An Introduction to Law and the Justice System

Grey Casgrain s.e.n.c.
5 min readAug 10, 2021

Co-Authored by Carolyn Booth, articling student and Maître Cassandra Modafferi

The legal world around us can seem very complicated, and it is. It’s surprising that the law, a tool designed to protect the rights of individuals, is so difficult to comprehend. Believe you me, lawyers weren’t born with the ability to understand the law upon first read — it takes years of schooling, training, and a lifetime of practice to become experts in law. Not to mention that accessing law schools is still limited to those with the financial resources to enroll and to those who can obtain academic records competitive enough to get accepted. Privilege plays a role even when breaking into the legal world, and as Uncle Ben in Marvel’s Spider-Man (almost) said, “With great [privilege] comes great responsibility.” With that, we’re going to breakdown some key concepts about law and the justice system that the average person should know. We provide a helpful translation of terms borrowed from legal jargon into the layperson’s language in parentheses.

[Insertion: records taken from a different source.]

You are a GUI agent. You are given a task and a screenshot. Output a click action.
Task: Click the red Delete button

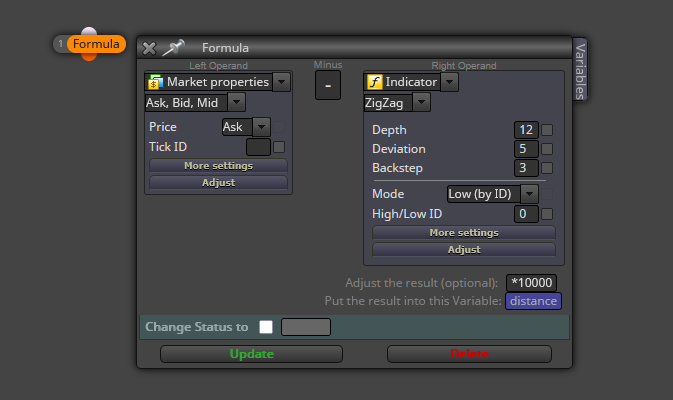469,354
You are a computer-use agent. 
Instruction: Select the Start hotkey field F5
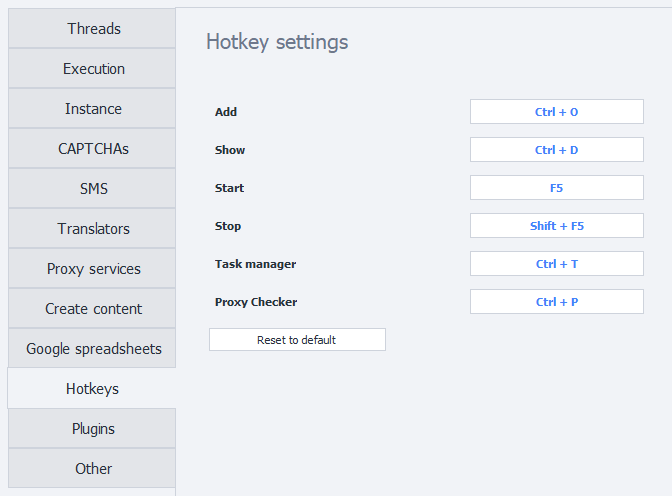(x=556, y=188)
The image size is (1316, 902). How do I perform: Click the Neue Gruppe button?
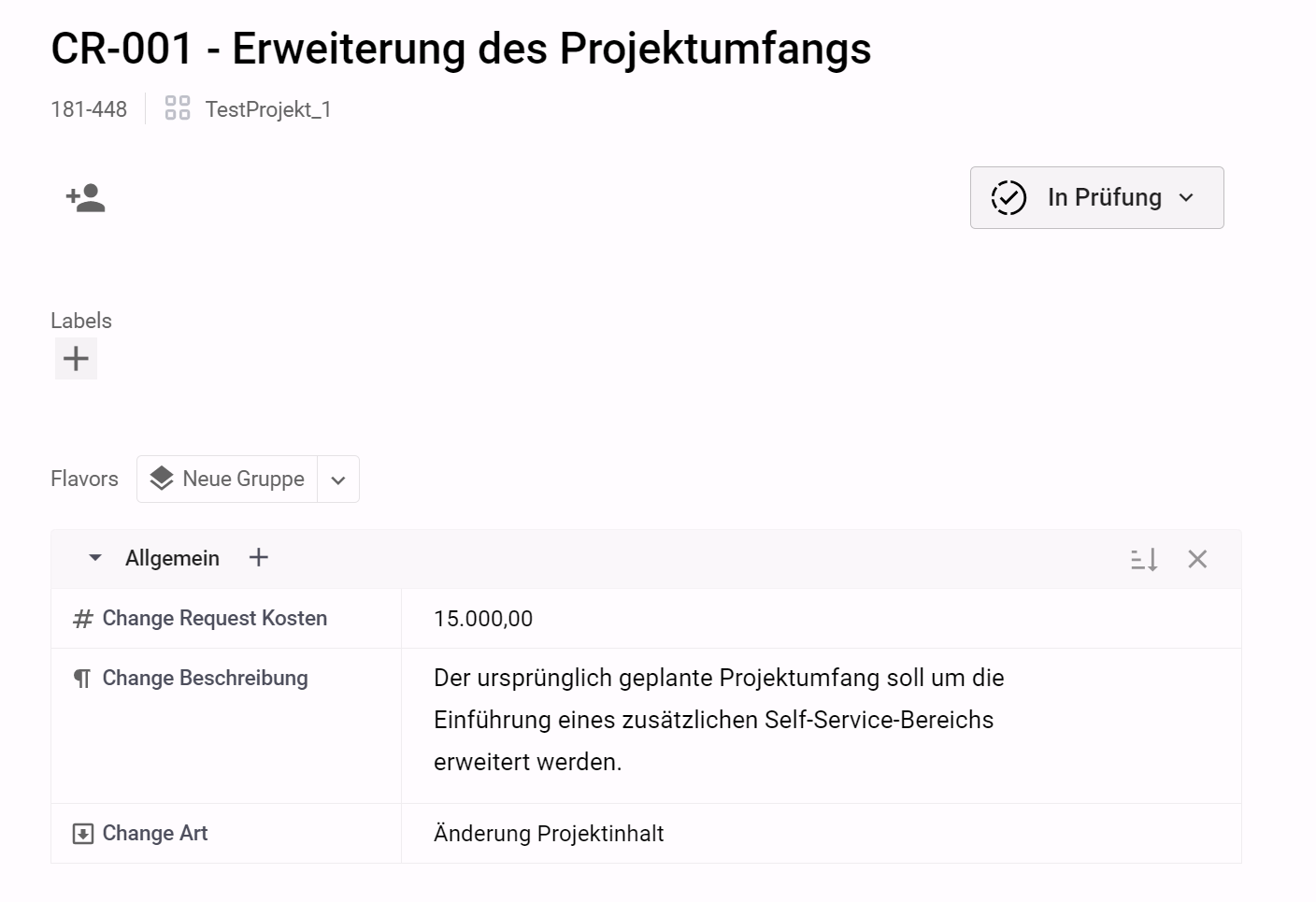[227, 479]
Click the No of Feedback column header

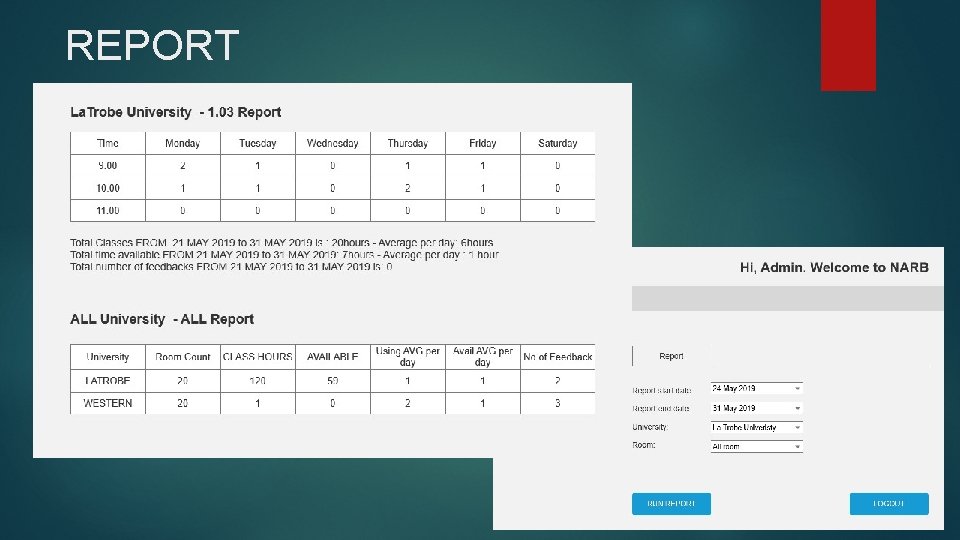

1. Jurisdictions: Federal versus Provincial Laws

First, there are federal laws. These laws are established by the Canadian Parliament and govern matters under federal jurisdiction (e.g. crimes, the army, postal service, quarantine, banking, currency, divorce, certain aspects covering marriage, etc.).

Second, there are provincial laws. These govern areas in which the province has jurisdiction to legislate (e.g. property and civil rights, establishment of hospitals (not marine), licenses (e.g. driving, liquor), certain aspects of marriage, etc.).

These are determined under sections 91 (federal) and 92 (provincial) of the Constitution Act, 1867. This distinction means that if a provincial legislature passes a law in an area that belongs to the federal parliament under section 91 of the Constitution Act, 1867, (or vice versa) an interested person can ask the Courts to strike the law (eliminate it), and declare it inoperative. For example, if a provincial legislature passes a law (or even a section of a law) forcing the province to use a new provincial currency (federal jurisdiction), a Court would have the competence to declare that law unconstitutional.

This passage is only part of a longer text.